If we can’t comment editorially then we are left with simply showing how huge these numbers are. My criticism of the original is that the number it shows in comparison are equally huge, and equally incomprehensible for a lay person. Given this visualisation is published on a website Visual Capitalist perhaps their audience is more familiar with global oil production or the size of companies but for any visualistion published away from the site a more meaningful figure is needed. Personally I think the amount per head is an especially powerful metaphor. In the US $61,000 dollars each would be required to clear the debt, the ROW world would just have to pay a little over $5.
To Visualise or not to Visualise
Now there is an important decision here, how to effectively show those figures in context. However with such small data is there any point in doing so? Everyone can quickly see $5 is much less than $61,000 – we don’t need a bar chart or bubble to show that, and we certainly don’t need a unit chart or anything even more complex. This is the problem with small datasets, any visual comparison is slightly academic given we can quickly mentally interpret the numbers.

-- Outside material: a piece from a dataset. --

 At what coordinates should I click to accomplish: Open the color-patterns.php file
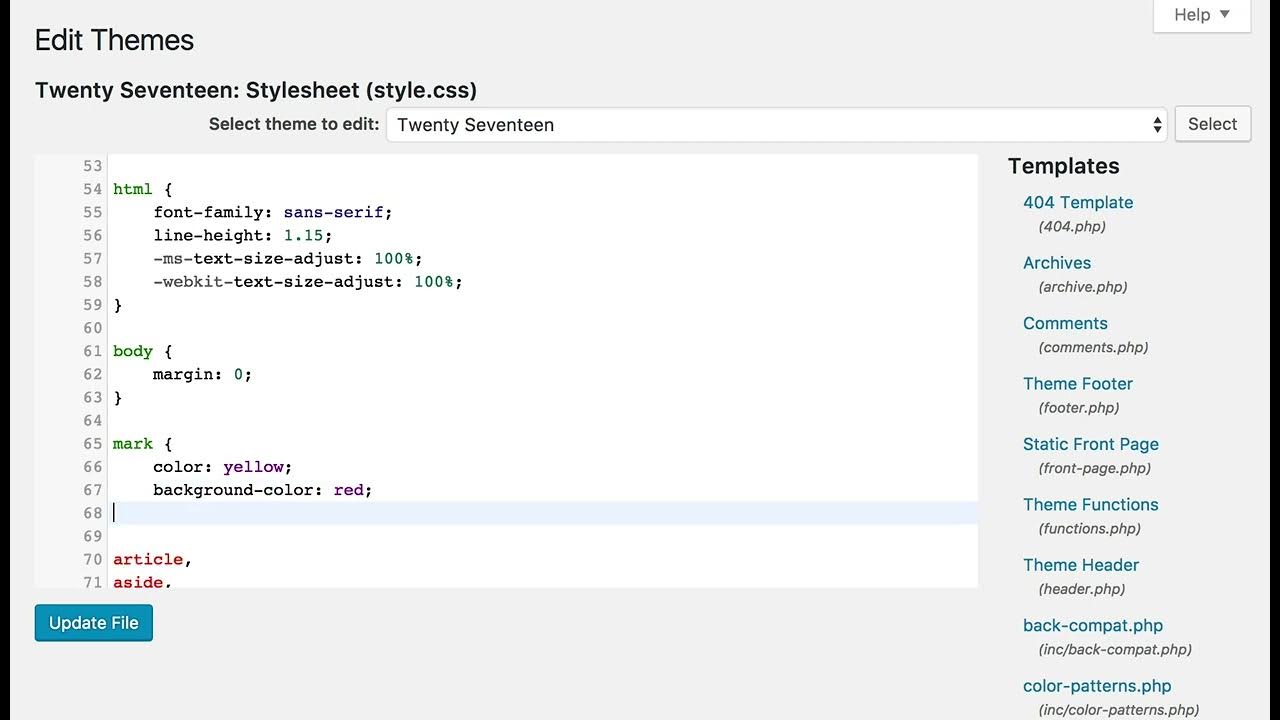(x=1096, y=686)
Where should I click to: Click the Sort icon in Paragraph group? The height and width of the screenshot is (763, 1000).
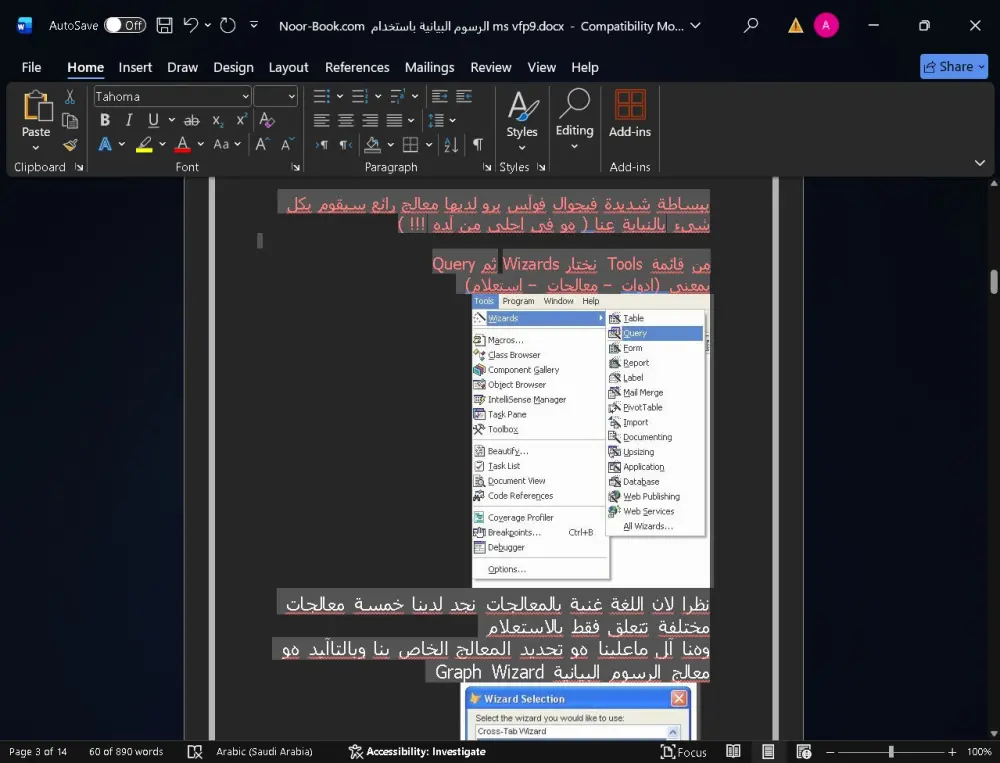tap(450, 144)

One might be tempted to argue that a data visualisation is needed to engage our audience. Perhaps a beautiful and engaging data visual might do a good job of this, however so would the use of non-data images like the the below.

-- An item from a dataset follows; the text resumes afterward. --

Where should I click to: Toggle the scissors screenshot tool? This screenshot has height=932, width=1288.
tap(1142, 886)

Defining Data Visualisation
Makeover Monday is a weekly social data project, should a visual that includes only text be included?
What if the pile of dollars in the image above had exactly 61,000 dollar bills would that make it any more of a data visualisation than one that contained a random amount? What if, instead, we added as a unit chart with 12,200 units of $5 bills? These accompanying items don’t help us visualise the difference any better than the text. One could argue where the main purpose of a visualisation isn’t to inform or add meaning or context, and is instead used as a way of engaging the user, then it becomes no different to any other image used in this way. Therefore adding any more data related visualisations to the above text wouldn’t make the image any more of a data visualisation than the one above.

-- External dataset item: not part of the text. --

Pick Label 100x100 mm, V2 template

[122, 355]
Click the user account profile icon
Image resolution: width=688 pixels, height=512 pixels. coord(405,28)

Semantic arguments that attempt to define data visualisation are interesting but academic. Ultimately each project that uses data does so because it needs to inform its audience, and it is the success of the transaction from author to audience that deems how successful the project is.
So should we define a data visualisation as more (or less) successful because of its accompanying “window decoration” (or lack thereof)? In my opinion yes. Accompanying visuals and text help provide information to the audience and can help speed up the transfer of information by giving visual and textual clues.
Do charts / visuals that make no attempt (or poor attempts) to inform the audience add any more value to a data visualisation project simply because they use data? In my opinion, no. This isn’t the same same thing as saying they have no value but simply producing a beautiful unit chart, say. with the data for this Makeover Monday project would add no intrinsic extra value in educating the audience and therefore would be no more valuable than any other picture or image.
Is the above image a successful Data Visualisation? Let’s wait and see on that one. I’m intrigued to see what the community makes of a purely text based “visualisation”.
Does it do a better job at informing the audience than the original? Again this is hard to answer but I believe I understand more about the size of the debt when it is visualised in terms of dollars per head. By bringing these numbers down to values I understand I did’t need to add any more visualisation elements in the same way as the original author, therefore you might say mine is more successful because it manages to pass across information in a simpler, more succinct transaction.